[Stored data]
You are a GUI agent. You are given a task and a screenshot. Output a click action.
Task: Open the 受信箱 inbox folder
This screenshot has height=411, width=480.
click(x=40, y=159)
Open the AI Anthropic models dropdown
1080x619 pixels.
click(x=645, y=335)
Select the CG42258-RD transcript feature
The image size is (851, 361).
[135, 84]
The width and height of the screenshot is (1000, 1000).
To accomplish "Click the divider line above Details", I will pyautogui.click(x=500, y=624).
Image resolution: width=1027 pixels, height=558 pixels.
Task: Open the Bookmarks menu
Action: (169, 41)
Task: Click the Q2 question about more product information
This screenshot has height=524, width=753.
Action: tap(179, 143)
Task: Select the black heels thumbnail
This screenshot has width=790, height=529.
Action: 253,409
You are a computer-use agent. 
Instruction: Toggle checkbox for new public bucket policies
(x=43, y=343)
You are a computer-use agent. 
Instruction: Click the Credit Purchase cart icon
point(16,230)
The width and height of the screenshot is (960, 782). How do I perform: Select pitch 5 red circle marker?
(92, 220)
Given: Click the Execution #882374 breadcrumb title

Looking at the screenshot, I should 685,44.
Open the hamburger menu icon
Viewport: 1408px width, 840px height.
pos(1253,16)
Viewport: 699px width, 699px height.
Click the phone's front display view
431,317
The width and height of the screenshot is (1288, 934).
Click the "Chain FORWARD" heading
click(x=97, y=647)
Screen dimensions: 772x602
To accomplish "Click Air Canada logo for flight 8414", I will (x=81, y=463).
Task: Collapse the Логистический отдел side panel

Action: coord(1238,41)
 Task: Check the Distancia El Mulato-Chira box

#### Exercise directions
The expected response is the full set of records, reproduced exactly.

#### Written answer
You are a GUI agent. You are given a task and a screenshot. Output a click action.
Task: Open the 受信箱 inbox folder
This screenshot has height=411, width=480.
click(x=40, y=159)
Open the AI Anthropic models dropdown
1080x619 pixels.
click(x=645, y=335)
Select the CG42258-RD transcript feature
The image size is (851, 361).
[135, 84]
The width and height of the screenshot is (1000, 1000).
To accomplish "Click the divider line above Details", I will pyautogui.click(x=500, y=624).
Image resolution: width=1027 pixels, height=558 pixels.
Task: Open the Bookmarks menu
Action: (169, 41)
Task: Click the Q2 question about more product information
This screenshot has height=524, width=753.
Action: tap(179, 143)
Task: Select the black heels thumbnail
This screenshot has width=790, height=529.
Action: 253,409
You are a computer-use agent. 
Instruction: Toggle checkbox for new public bucket policies
(x=43, y=343)
You are a computer-use agent. 
Instruction: Click the Credit Purchase cart icon
point(16,230)
The width and height of the screenshot is (960, 782). How do I perform: Select pitch 5 red circle marker?
(92, 220)
Given: Click the Execution #882374 breadcrumb title

Looking at the screenshot, I should 685,44.
Open the hamburger menu icon
Viewport: 1408px width, 840px height.
pos(1253,16)
Viewport: 699px width, 699px height.
Click the phone's front display view
431,317
The width and height of the screenshot is (1288, 934).
Click the "Chain FORWARD" heading
click(x=97, y=647)
Screen dimensions: 772x602
To accomplish "Click Air Canada logo for flight 8414", I will (x=81, y=463).
Task: Collapse the Логистический отдел side panel

Action: coord(1238,41)
 Task: Check the Distancia El Mulato-Chira box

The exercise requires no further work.